Microbiological and clinical aspects of aspiration pneumonia

Affiliations
Review

Microbiological and clinical aspects of aspiration pneumonia

H Lode. J Antimicrob Chemother. 1988 Apr.

Abstract

Aspiration pneumonia is characterized by a pneumonitis in a dependent segment of the lung with typical necrosis or abscess-formation in the parenchyma. Observed aspiration or predisposition to aspiration, cavitation or abscess formation, with or without empyema fluid and isolation of distinctive micro-organisms are important clues to the diagnosis. Diagnostic procedures to collect anaerobic uncontaminated secretions are transtracheal aspiration, blood cultures, pleural fluid aspiration, fibreoptic bronchoscopic protected investigations and percutaneous transthoracic aspiration.

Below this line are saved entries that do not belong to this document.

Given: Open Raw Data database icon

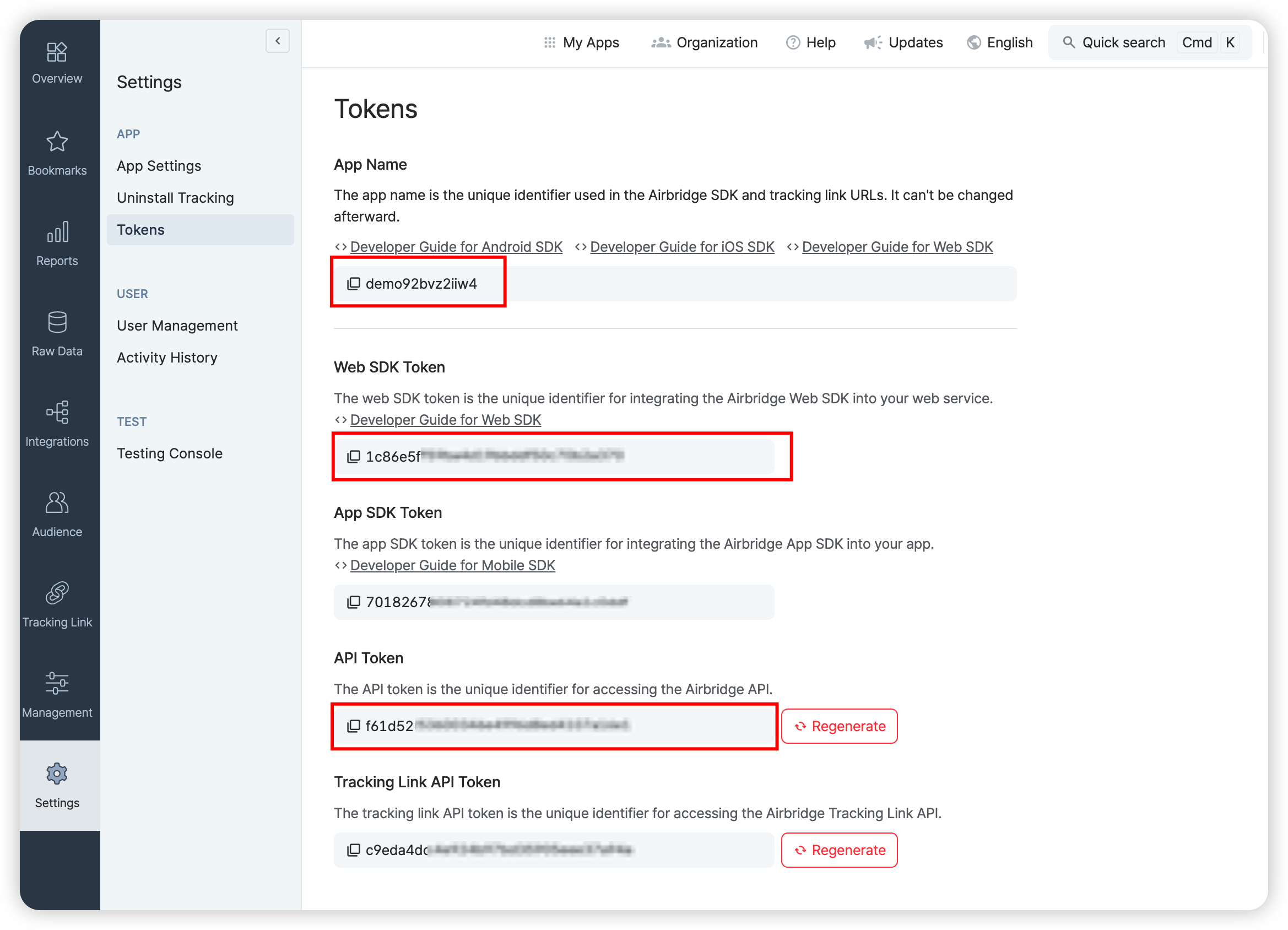Looking at the screenshot, I should click(x=57, y=322).
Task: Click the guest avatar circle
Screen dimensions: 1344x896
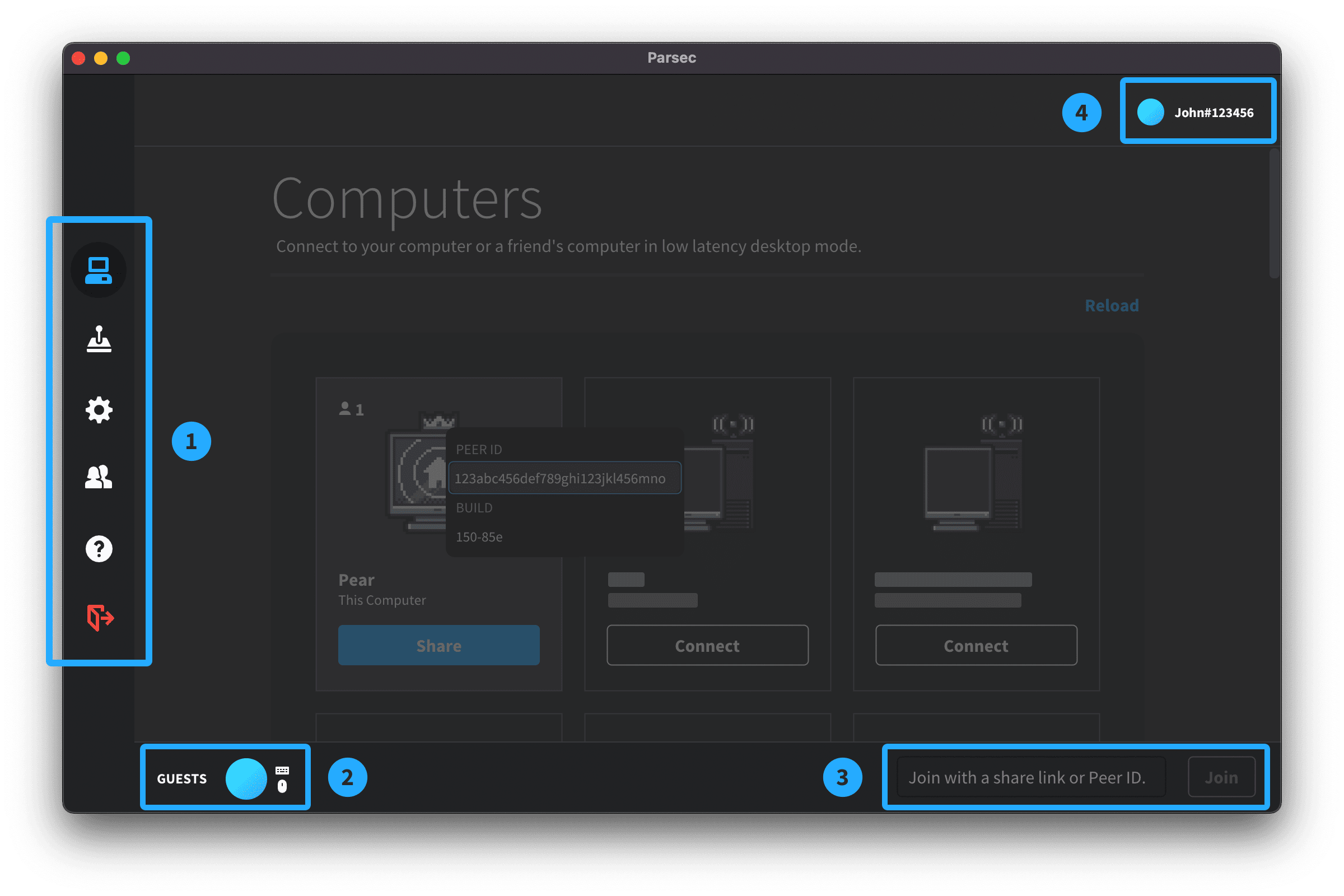Action: (246, 778)

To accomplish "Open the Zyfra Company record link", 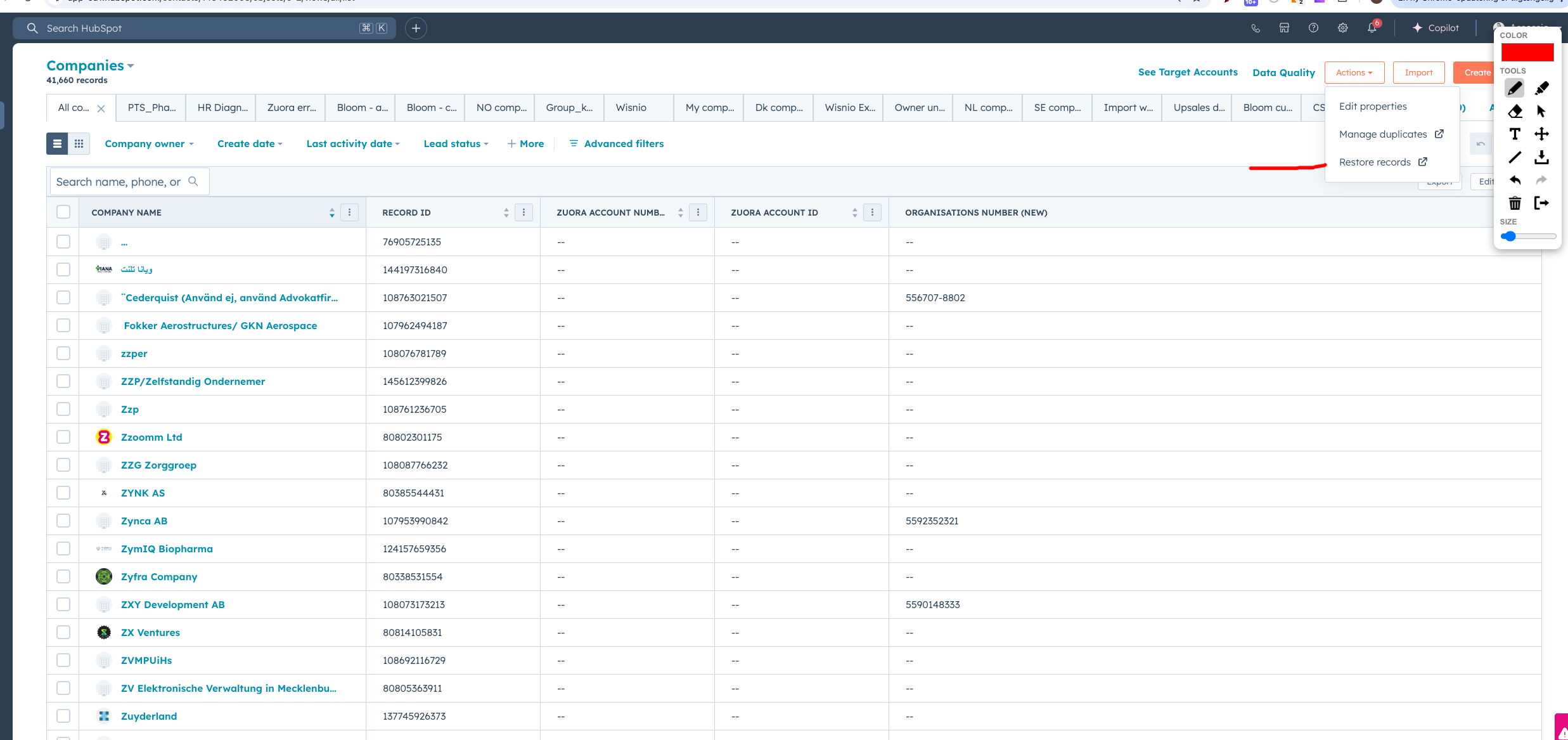I will pyautogui.click(x=159, y=576).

Leading pathogens in more than 90% are anaerobic bacteria, mostly species of Bacteroides, Fusobacterium, Peptococcus and Peptostreptococcus; aerobic bacteria include Staphylococcus aureus and Gram-negative bacilli, mainly Klebsiella spp. and Pseudomonas aeruginosa. Treatment depends on bacteriological results; penicillin G and clindamycin are the most useful antibiotics against anaerobes and should be administered over a long period of time (4-12 weeks), adjusted to the clinical course of the individual patient.